CHAPITRE XIX – Tolerer les injures prouve l’homme vraiment patient

I

1 Le Verbe : Que dis-tu, Mon fils ?

2 Cesse de te plaindre, après avoir considéré Ma Passion et celle des saints.

3 Tu n’as pas encore résisté jusqu’au sang Hebr., XII, 4. .

4 Tu souffres peu en comparaison d’eux, qui ont supporté de si nombreuses peines, qui ont subi de si fortes tentations, de si lourdes tribulations, des épreuves et des tourments si multipliés.

5 Il convient de te remettre en mémoire les épreuves plus lourdes des autres, afin que tu portes plus légèrement les tiennes qui sont minimes.

6 Et si elles ne te semblent pas minimes, prends garde que ce soit le fait de ton impatience.

7 Au reste, qu’elles soient petites ou grandes, applique-toi à les souffrir toutes patiemment.

II

8 Mieux tu te disposes à la patience, plus tu agis avec sagesse, plus aussi tu acquiers de mérite ; tu portes tes souffrances plus légèrement aussi lorsque, par le courage et l’habitude, tu t’y es résolument préparé.

9 Ne dis pas : “Je n’ai pas la force de supporter cela de tel homme, ni je ne puis souffrir, moi, des choses pareilles, car il m’a causé un grave préjudice, il me reproche ce que je n’ai jamais pensé, mais de la part d’un autre, je le souffrirais volontiers et dans la mesure où je verrais à le souffrir.”
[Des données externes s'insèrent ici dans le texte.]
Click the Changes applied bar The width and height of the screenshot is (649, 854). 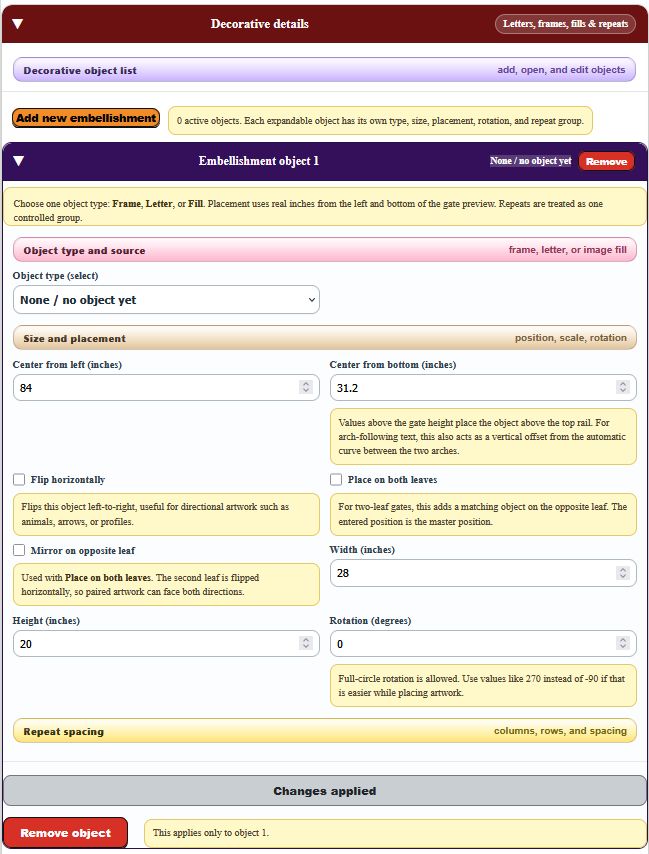pyautogui.click(x=324, y=791)

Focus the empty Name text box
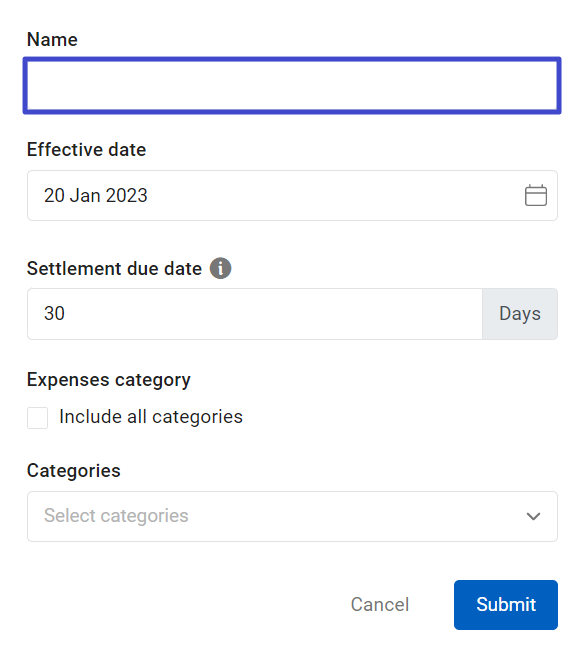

10 Une telle réflexion est insensée, qui ne considère pas la vertu de patience, ni Celui qui doit la couronner, mais s’attarde plutôt aux personnes et aux offenses qu’on en a reçues.

11 N’est pas un vrai patient qui ne veut souffrir qu’autant qu’il lui semblera bon et de qui il lui plaira.

12 Le vrai patient, au contraire, ne fait pas attention à l’homme par qui il est exercé, si c’est par son supérieur ou par quelque égal ou inférieur, si c’est par un bon et saint homme ou par un pervers et indigne, mais exercé indifféremment par toute créature, autant et aussi souvent qu’il lui arrive des adversités, il accepte tout avec reconnaissance de la main de Dieu et compte cela pour un grand profit, car devant Dieu nulle chose si petite soit-elle, pourvu qu’on la souffre pour Dieu, ne pourra passer sans mérite.

IV

13 Ainsi donc, sois détaché de tout pour le combat si tu veux remporter la victoire.

14 Sans lutte tu ne peux arriver à la couronne de patience.

15 Si tu ne veux pas souffrir, tu refuses d’être couronné.

16 Mais si tu désires être couronné, lutte courageusement, supporte avec patience.

17 On ne tend pas au repos sans fatigue, et sans combat on ne parvient pas à la victoire.

V

18 Le Disciple : Rends-moi possible, Seigneur, par grâce, ce qui m’apparaît impossible, par nature.

19 Tu sais que je ne puis guère souffrir, et que je suis vite abattu dès qu’il s’élève une légère adversité.

20 Que pour Ton Nom, tout exercice de tribulation me devienne aimable et désirable.

21 Car souffrir et être persécuté pour Toi est fort salutaire à mon âme.